HAKARI-Bench

NanoRARb / NanoTempReasonL3Context

Overview

NanoTempReasonL3Context is an English temporal reasoning retrieval task from NanoRARb. The query contains a harder temporal question plus a very long context of dated facts, and the relevant document is the correct short answer. Each query has one positive. L3 questions often require before/after ordering over temporal states rather than only matching a date to an interval. Dense retrieval is the strongest profile, reranking_hybrid is close, and BM25 is weaker because lexical overlap alone cannot determine the correct temporal predecessor or successor.

Details

What the Original Data Measures

RAR-b reformulates TempReason temporal reasoning problems as retrieval. The underlying TempReason benchmark tests whether models can reason over time, including temporal ordering, duration, and entity-state changes.

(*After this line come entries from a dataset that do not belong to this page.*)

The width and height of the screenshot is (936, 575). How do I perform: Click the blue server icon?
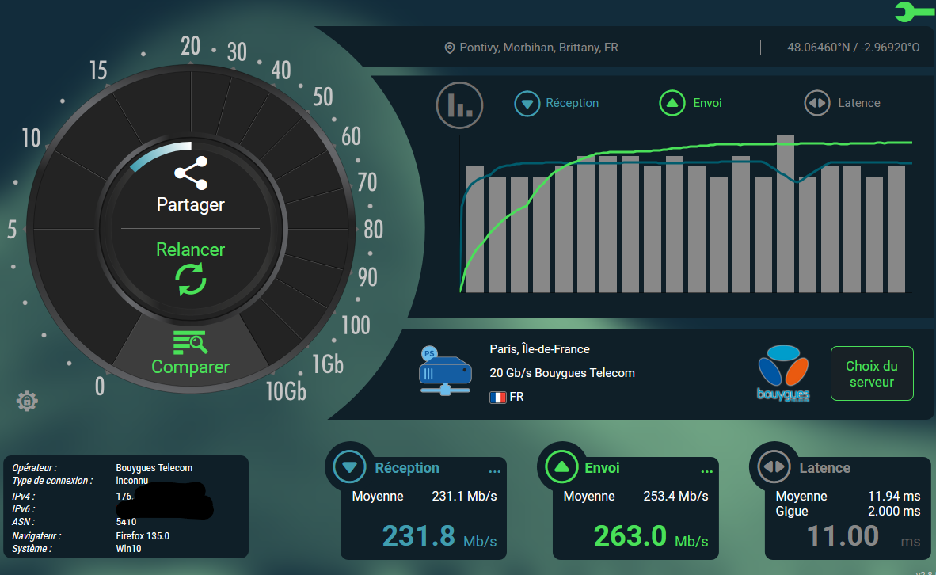(445, 371)
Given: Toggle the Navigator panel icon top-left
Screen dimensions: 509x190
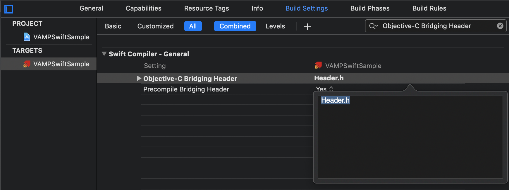Looking at the screenshot, I should pos(9,9).
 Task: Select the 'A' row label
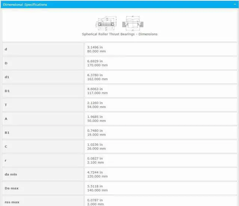6,119
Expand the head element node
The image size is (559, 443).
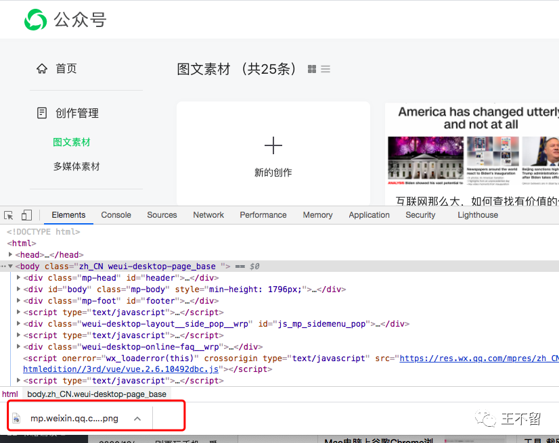(11, 255)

The L3 context variant combines harder temporal relations with long supplied evidence. The query may ask for the holder of a role before or after another holder, or for the next entity in a dated sequence. The retriever must identify the relevant chain in a large context and retrieve the correct answer string.

Observed Data Profile

The Nano split contains 200 queries, 10,000 documents, and 200 positive qrel rows. Every query has one positive. Queries average 31,804.13 characters, while answer documents average 19.88 characters.

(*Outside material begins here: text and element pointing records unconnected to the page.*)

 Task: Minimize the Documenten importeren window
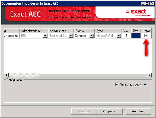[x=143, y=4]
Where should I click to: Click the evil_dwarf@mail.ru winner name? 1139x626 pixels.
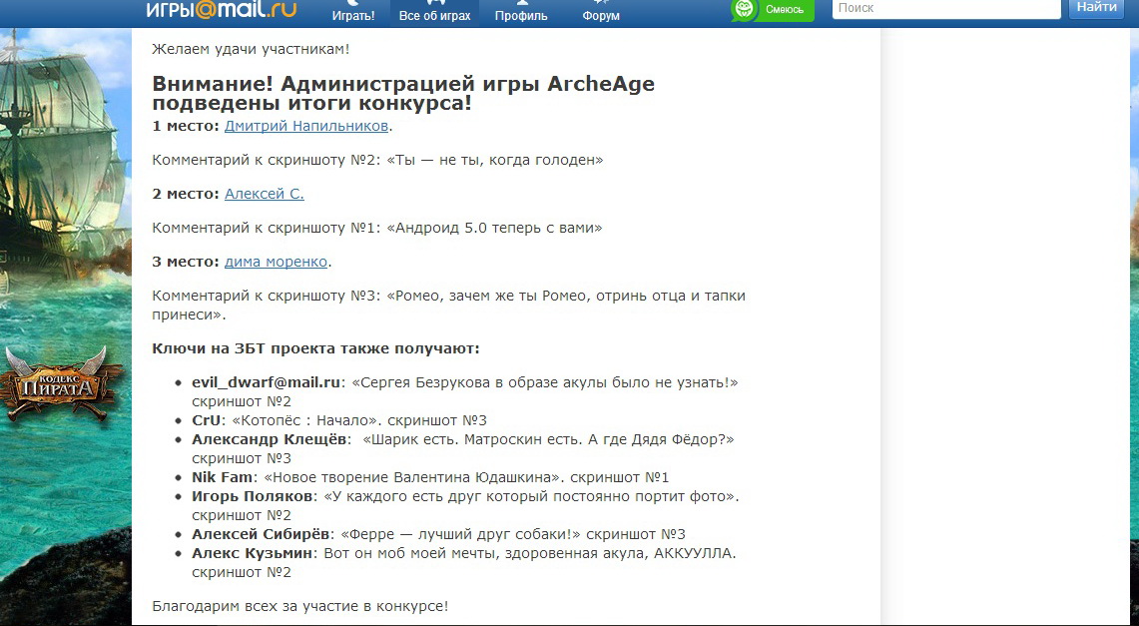coord(267,382)
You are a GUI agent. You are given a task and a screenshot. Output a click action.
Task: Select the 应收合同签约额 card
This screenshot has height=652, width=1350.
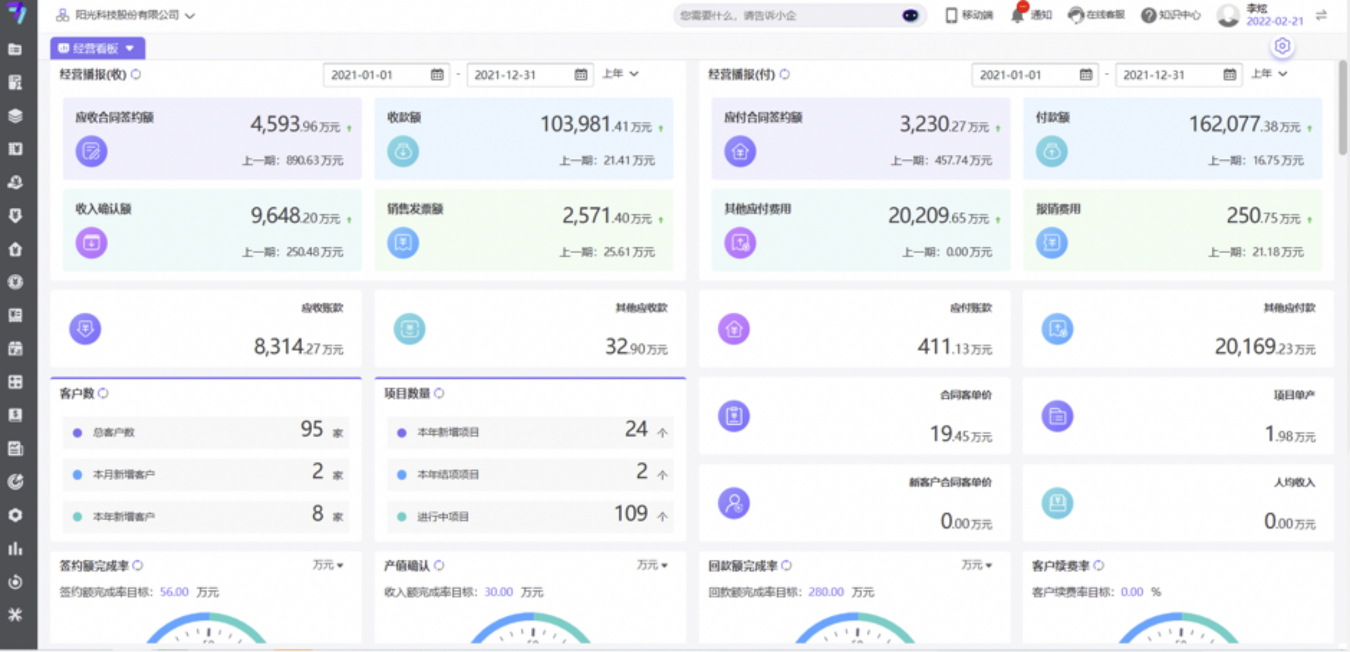pyautogui.click(x=212, y=138)
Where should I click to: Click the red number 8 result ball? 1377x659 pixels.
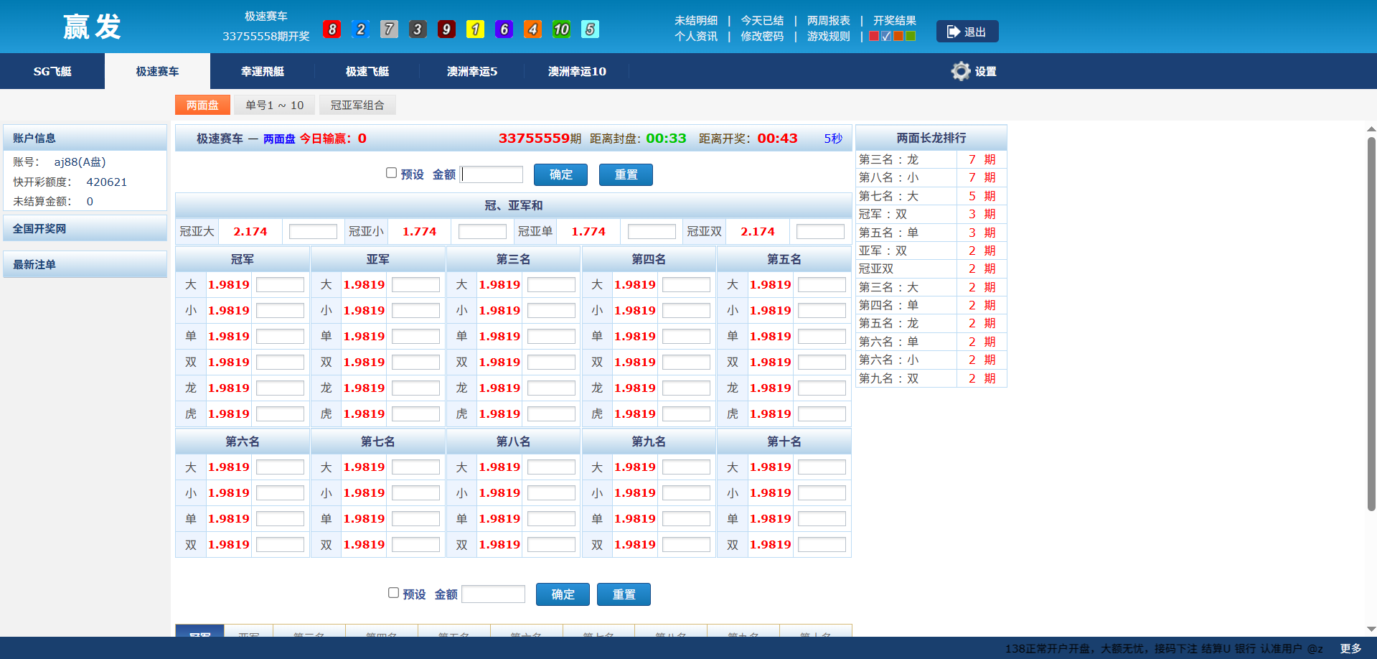[x=332, y=29]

Examples ask who chaired Technical University of Munich before Wolfgang A. Herrmann, who led Romania before Alexandru G. Golescu, which parliamentary position Lord Douglas Gordon-Hallyburton held before a later Parliament, which employer Eduard Winkelmann joined after the Imperial University of Dorpat, and who led Romania after Adrian Nastase.

BM25 Evaluation Profile

The BM25 candidate subset uses top-500 candidates and reaches nDCG@10 of 0.0945, hit@10 of 0.1550, and recall@100 of 0.3600. BM25 benefits from repeated entity and role names in the long context, but its coverage and top-rank quality remain limited.

The difficulty is that the correct answer is not simply the fact with the highest word overlap. A predecessor or successor relation may be expressed through dates and sequence position, while many distractor facts share the same country, institution, person, or office vocabulary.

Dense Evaluation Profile

The dense candidate subset from harrier_oss_v1_270m uses top-500 candidates and reaches nDCG@10 of 0.1926, hit@10 of 0.3200, and recall@100 of 0.7600. Dense retrieval is the strongest standalone profile.

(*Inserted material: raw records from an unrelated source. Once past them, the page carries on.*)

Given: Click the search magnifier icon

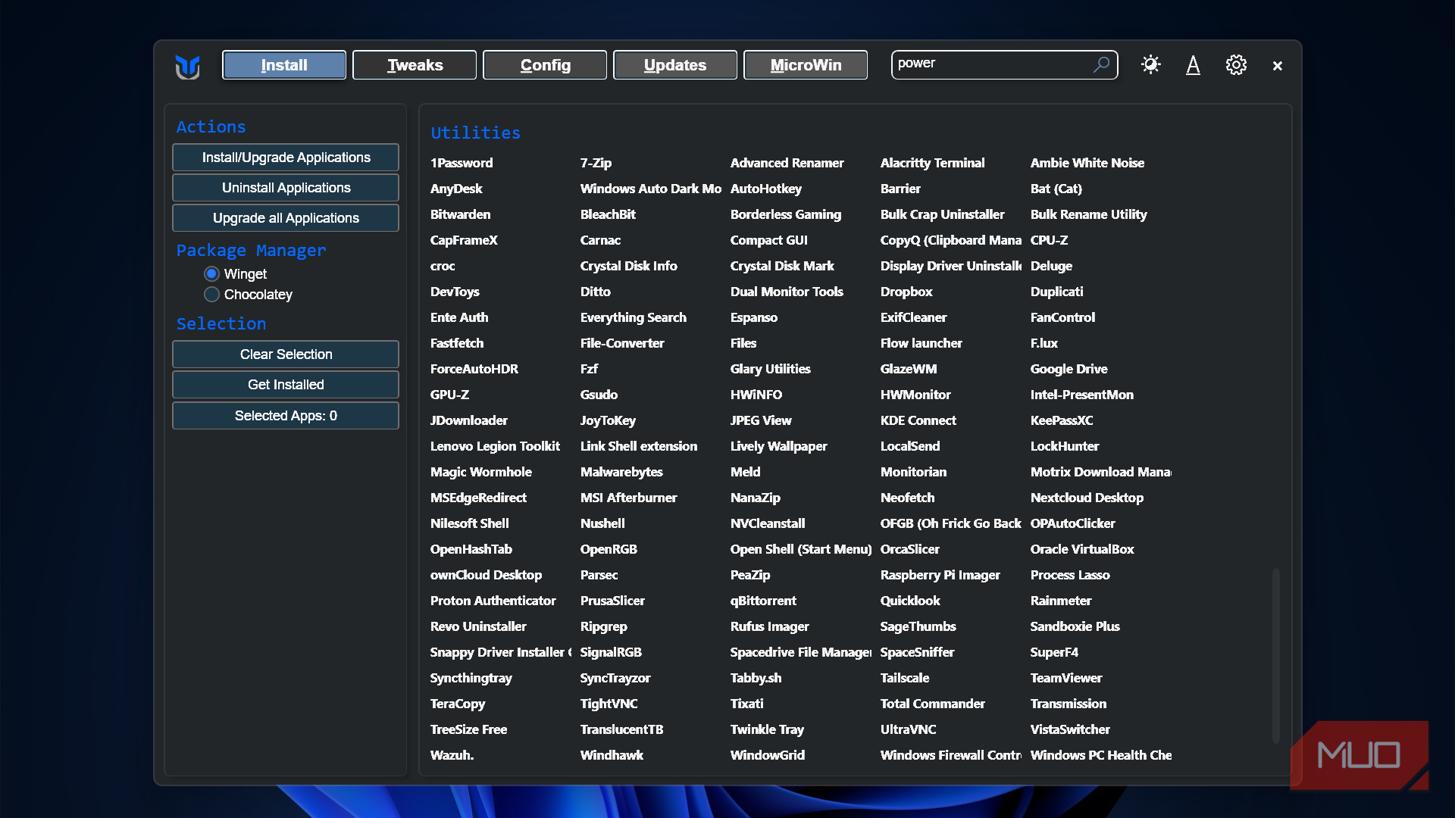Looking at the screenshot, I should click(x=1101, y=64).
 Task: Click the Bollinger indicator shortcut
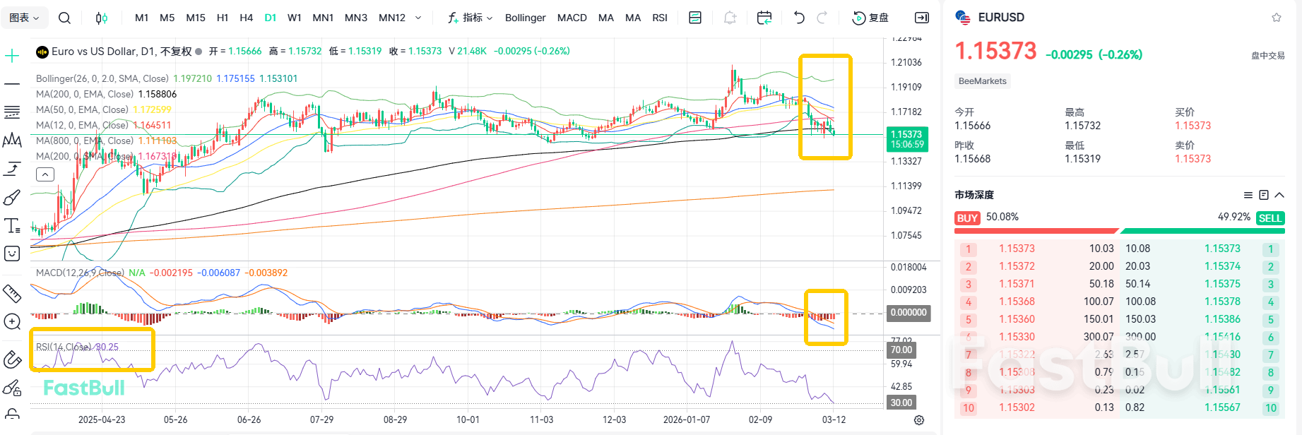tap(525, 18)
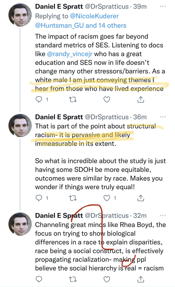Reply to the Rhea Boyd tweet
The image size is (175, 287).
(x=39, y=279)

This result suggests that embedding similarity is better at connecting the question, relation, and relevant temporal context. The remaining gap is substantial: retrieving a semantically related answer is easier than determining the exact before-or-after state among nearby alternatives.

Reranking Hybrid Evaluation Profile

The reranking_hybrid subset uses top-100 candidates, with 54 rows receiving the optional rank-101 safeguard. It reaches nDCG@10 of 0.1668, hit@10 of 0.3100, and recall@100 of 0.7300. Hybrid retrieval is close to dense retrieval but slightly lower on all reported metrics.

This indicates that sparse evidence helps anchor entities and relation terms, but it also brings in lexical distractors from the large context. Dense retrieval remains the better first-stage signal for this split, while hybrid retrieval is still a useful reranking pool.

Metric Interpretation for Model Researchers

With one positive per query, nDCG@10 measures early ranking of the exact answer, hit@10 measures whether the answer is in the first ten candidates, and recall@100 measures whether a reranker can access the answer.

For this split, recall@100 is especially important because the correct answer is often near other temporally related entities. A strong reranker must inspect ordering relations, not only semantic similarity.

Query and Relevance Type Tendencies

Queries combine a temporal question with a very long context of dated facts. Relevant documents are short answer strings, usually names, offices, institutions, or roles. The key signal is often a before/after relation within a timeline.

Relevance depends on temporal ordering. An entity from the same timeline is incorrect if it is not the immediate or specified predecessor or successor required by the question.

Representative Failure Modes

Common failures include retrieving the anchor entity instead of the requested neighbor, choosing a non-adjacent holder from the same timeline, ranking a fact with stronger name overlap above the ordered answer, and losing the relevant chain inside the long context. BM25 is exposed to repeated terms; dense retrieval can still blur adjacent temporal states.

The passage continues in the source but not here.